I mentioned early this week that I would be hosting a giveaway today, but I was just kidding. And by just kidding I mean I fully intended to start the giveaway today, but it is being postponed to next week. So that’s a my bad, and I apologize if you came here to get free things. Now’s your chance to flee.
I took the change of plans for today as an opportunity to address a topic I find to be important. If you weren’t already aware, October is National Breast Cancer Awareness Month. I realize it’s already the 11th but hey! Better late than never!
Keep reading to learn about it’s relevance in my life as well as some interesting statistics I’ve come across recently.
Relevance in My Life
About two years ago, my grandma was diagnosed with breast cancer. Within the next year or so, I learned my aunt had been diagnosed as well. I had never had anyone close to me be diagnosed, so this came as a bit of a horrifying shock. They’re two of the strongest women I know—two women I have always looked up to. I thank God they both detected the cancer in its early stages and received immediate treatment. Today, these two major role models of mine are happy and healthy—back to their normal selves.
While I choose to be in denial about a lot things in life (i.e. the horror of child birth, how many calories were in that milkshake, etc.), I’m not about to have the it-can’t-happen-to-me mindset on this one. The truth is…after my grandma and aunt were diagnosed, I found out my risk of developing breast cancer in the future is higher than I thought. While I was extremely lucky to have two of my most favorite people in this world come out of the battle successful, others are not so lucky. I am so thankful for their outcomes, and I have hope that we can all fight it too.
Although we can’t completely eliminate the risk for developing breast cancer, we can significantly lower its impact through preventive measures. Early detection is key! Check out the National Breast Cancer Foundation’s self breast exam guide to start being proactive in the fight.
I don’t know about you, but I find statistics really interesting. The grades from my statistics classes in college may tell you otherwise, but it really helps put things in perspective. I encourage you to read through the stats I’ve collected and hope you find them as interesting as I do! (I provided the sources of my information in parentheses after each fact if you’re interested.)
Breast Cancer Statistics
- 1 in 8 women and 1 in 1,000 men in the U.S. are estimated to develop breast cancer at some point during their life (BreastCancer.org)
- It is the most common cancer among women, despite their race (Center for Disease Control and Prevention)
- The risk for a woman doubles if a close family member has been diagnosed—aka mother, sister, or daughter (Susan G. Komen)
- Approximately 85% of women with breast cancer have no family history (BreastCancer.org)
- 8 out of 10 lumps detected in breasts are not cancerous (National Breast Cancer Foundation)
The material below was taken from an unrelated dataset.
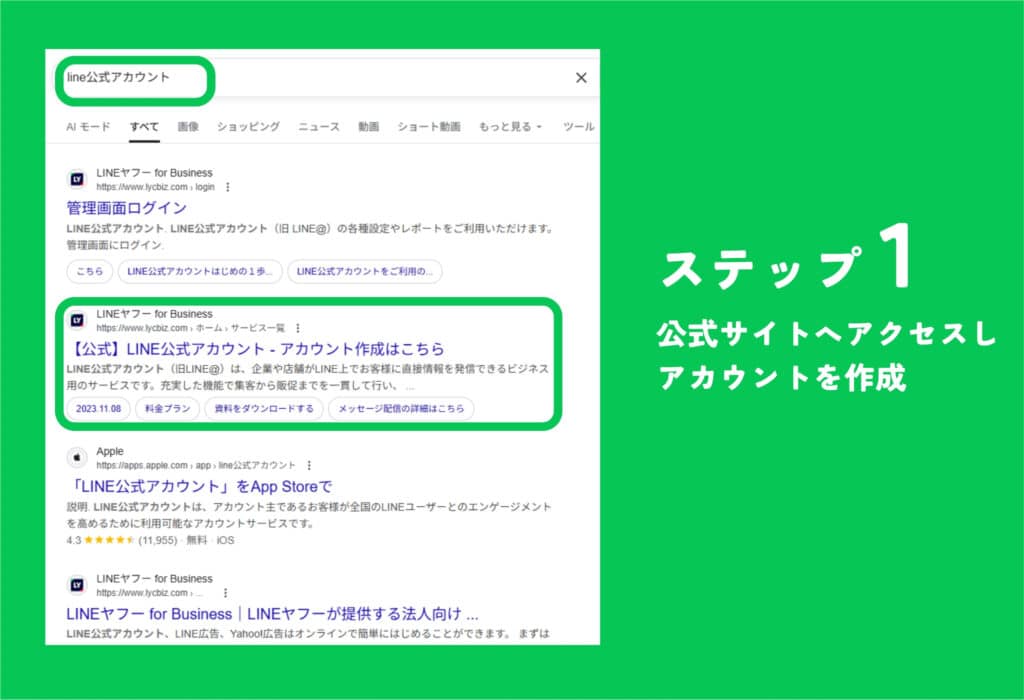
Task: Click the LY favicon on the highlighted アカウント作成 result
Action: 78,320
- 40% of women with diagnosed breast cancer found the lump themselves through a self exam (John Hopkins Medical Center)
- Women age 40+ are recommended to get mammograms every 1 to 2 years, depending on your level of risk (National Cancer Institute)
- As of this past September, there are over 2.8 million survivors in the U.S. (American Cancer Society)
Although breast cancer can be a really depressing topic, there is so much hope that goes along with it. I encourage you to research more about it and start doing self exams if you don’t already!
P.S. I recently read the following article written by a woman who was diagnosed with breast cancer in her early 30s. It’s an interesting viewpoint if you want to check it out: National No Bra Day and Breast Cancer Awareness Month — OR — Please Put That Pink Can of Soup Down & Put Your Bra Back On
Questions for you:
Do any of the statistics surprise you?
How has breast cancer impacted your life?